Your goal ▸
Copy nothing but the lines below running from the line containing "Dore (277, 2366)" through the line containing "[Kundenbewertungen & Erfahrungen", both end lines included.

[Stored data entries]
------------------------------------------------

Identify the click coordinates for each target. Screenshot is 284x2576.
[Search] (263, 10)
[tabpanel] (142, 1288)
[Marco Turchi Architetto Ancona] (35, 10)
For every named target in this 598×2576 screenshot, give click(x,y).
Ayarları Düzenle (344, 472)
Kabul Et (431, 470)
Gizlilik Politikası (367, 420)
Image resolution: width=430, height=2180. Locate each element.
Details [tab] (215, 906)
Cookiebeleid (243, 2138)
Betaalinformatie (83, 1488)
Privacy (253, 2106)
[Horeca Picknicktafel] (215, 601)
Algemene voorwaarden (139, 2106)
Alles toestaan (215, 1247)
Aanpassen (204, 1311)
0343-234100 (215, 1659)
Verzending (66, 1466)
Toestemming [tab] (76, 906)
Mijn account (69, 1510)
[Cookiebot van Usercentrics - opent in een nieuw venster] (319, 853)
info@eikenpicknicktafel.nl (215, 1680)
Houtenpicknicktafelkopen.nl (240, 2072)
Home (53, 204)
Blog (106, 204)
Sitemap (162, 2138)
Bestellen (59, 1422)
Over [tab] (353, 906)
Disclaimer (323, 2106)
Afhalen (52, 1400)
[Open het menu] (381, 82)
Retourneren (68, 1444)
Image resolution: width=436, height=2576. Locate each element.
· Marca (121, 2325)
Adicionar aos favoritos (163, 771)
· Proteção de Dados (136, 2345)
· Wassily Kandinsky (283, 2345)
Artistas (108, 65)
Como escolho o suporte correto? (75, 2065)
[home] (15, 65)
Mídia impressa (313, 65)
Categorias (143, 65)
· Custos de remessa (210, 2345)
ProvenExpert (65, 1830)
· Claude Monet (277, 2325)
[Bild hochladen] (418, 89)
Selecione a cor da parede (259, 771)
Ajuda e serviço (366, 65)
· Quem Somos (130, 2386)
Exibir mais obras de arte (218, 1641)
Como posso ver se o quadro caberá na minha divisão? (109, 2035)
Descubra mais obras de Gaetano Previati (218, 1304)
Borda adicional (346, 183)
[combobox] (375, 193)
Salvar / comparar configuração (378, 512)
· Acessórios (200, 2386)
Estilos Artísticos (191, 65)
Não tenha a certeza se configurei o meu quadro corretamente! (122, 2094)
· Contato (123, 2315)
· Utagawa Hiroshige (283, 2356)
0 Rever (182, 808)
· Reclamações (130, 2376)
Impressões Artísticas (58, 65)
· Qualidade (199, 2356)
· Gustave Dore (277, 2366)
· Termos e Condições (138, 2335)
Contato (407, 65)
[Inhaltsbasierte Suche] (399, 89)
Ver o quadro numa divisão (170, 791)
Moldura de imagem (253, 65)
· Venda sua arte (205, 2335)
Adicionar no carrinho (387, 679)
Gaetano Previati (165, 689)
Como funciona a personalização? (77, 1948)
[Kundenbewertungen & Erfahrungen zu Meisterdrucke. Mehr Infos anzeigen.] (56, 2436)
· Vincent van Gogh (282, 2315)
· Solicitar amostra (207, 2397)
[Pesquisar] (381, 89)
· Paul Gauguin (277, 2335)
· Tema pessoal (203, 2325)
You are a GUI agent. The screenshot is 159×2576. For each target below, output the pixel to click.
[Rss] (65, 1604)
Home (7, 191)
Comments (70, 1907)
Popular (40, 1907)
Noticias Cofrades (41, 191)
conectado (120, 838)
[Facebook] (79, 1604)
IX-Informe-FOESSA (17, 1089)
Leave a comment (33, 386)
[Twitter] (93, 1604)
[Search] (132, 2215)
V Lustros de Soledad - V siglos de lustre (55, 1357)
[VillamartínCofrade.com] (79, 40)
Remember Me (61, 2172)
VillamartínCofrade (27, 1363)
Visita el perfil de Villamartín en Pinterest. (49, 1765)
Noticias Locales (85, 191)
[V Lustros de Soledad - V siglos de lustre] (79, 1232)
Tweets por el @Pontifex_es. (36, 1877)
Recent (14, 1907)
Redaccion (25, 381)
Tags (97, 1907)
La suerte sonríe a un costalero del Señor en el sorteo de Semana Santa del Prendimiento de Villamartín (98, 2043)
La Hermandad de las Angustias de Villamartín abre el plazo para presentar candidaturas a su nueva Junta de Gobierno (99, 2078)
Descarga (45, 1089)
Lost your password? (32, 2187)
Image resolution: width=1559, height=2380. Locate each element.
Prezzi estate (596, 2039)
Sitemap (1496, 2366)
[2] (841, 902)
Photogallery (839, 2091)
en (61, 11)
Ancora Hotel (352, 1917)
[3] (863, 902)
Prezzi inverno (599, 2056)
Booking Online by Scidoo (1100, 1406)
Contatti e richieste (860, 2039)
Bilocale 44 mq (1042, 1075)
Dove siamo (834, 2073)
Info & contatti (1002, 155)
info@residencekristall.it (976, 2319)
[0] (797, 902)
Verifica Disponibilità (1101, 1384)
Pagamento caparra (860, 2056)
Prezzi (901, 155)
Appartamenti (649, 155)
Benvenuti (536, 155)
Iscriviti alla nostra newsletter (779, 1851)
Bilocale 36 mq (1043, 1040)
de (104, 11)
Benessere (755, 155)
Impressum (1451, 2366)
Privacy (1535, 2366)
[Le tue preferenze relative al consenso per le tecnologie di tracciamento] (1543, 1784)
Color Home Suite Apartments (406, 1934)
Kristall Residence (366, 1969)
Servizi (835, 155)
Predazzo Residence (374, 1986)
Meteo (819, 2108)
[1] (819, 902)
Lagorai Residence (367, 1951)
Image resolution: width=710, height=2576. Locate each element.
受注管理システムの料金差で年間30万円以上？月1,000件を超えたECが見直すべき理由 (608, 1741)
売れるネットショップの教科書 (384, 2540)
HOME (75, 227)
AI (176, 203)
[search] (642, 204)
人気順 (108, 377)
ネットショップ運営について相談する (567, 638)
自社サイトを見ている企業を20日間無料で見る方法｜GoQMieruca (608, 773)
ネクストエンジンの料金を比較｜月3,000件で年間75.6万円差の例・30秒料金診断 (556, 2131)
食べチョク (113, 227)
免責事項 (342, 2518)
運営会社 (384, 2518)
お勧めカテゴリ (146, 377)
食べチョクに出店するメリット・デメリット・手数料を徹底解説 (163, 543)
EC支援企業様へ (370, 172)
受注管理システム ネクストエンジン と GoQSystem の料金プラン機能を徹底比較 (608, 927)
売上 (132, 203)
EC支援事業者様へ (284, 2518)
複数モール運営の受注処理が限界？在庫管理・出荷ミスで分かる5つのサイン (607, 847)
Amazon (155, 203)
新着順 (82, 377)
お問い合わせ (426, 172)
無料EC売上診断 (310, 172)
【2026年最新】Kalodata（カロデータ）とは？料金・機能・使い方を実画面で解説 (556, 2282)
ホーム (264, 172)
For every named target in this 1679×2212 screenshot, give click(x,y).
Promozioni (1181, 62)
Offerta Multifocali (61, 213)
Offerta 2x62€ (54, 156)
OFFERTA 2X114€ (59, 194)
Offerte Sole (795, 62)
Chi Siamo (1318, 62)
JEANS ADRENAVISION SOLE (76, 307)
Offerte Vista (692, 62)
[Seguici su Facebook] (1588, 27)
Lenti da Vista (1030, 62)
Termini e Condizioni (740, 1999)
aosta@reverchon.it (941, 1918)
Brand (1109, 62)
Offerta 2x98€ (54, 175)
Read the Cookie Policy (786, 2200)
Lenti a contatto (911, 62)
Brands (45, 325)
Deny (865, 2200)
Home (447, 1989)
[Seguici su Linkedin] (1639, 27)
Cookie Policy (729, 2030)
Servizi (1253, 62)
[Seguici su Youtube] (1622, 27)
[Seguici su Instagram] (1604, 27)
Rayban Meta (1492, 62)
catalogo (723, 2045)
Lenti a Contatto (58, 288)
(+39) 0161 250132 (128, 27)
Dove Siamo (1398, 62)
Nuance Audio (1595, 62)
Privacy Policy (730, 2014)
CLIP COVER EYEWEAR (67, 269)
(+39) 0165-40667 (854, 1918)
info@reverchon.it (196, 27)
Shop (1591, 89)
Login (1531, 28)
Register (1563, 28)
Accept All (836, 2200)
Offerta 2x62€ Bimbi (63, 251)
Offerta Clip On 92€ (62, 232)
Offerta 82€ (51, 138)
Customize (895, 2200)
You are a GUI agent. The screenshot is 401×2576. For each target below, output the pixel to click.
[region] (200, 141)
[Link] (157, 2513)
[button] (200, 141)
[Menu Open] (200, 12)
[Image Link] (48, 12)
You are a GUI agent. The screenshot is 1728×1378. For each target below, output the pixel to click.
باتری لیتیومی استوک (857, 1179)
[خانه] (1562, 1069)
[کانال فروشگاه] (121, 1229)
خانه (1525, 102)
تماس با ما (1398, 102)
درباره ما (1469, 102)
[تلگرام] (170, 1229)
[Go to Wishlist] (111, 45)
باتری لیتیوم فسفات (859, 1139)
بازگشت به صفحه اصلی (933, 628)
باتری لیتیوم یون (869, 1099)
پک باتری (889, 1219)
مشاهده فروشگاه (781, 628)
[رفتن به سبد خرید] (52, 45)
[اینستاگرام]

------------------------------------------------

Answer to the problem ▸
· Gustave Dore (277, 2366)
· Termos e Condições (138, 2335)
Contato (407, 65)
[Inhaltsbasierte Suche] (399, 89)
Ver o quadro numa divisão (170, 791)
Moldura de imagem (253, 65)
· Venda sua arte (205, 2335)
Adicionar no carrinho (387, 679)
Gaetano Previati (165, 689)
Como funciona a personalização? (77, 1948)
[Kundenbewertungen & Erfahrungen zu Meisterdrucke. Mehr Infos anzeigen.] (56, 2436)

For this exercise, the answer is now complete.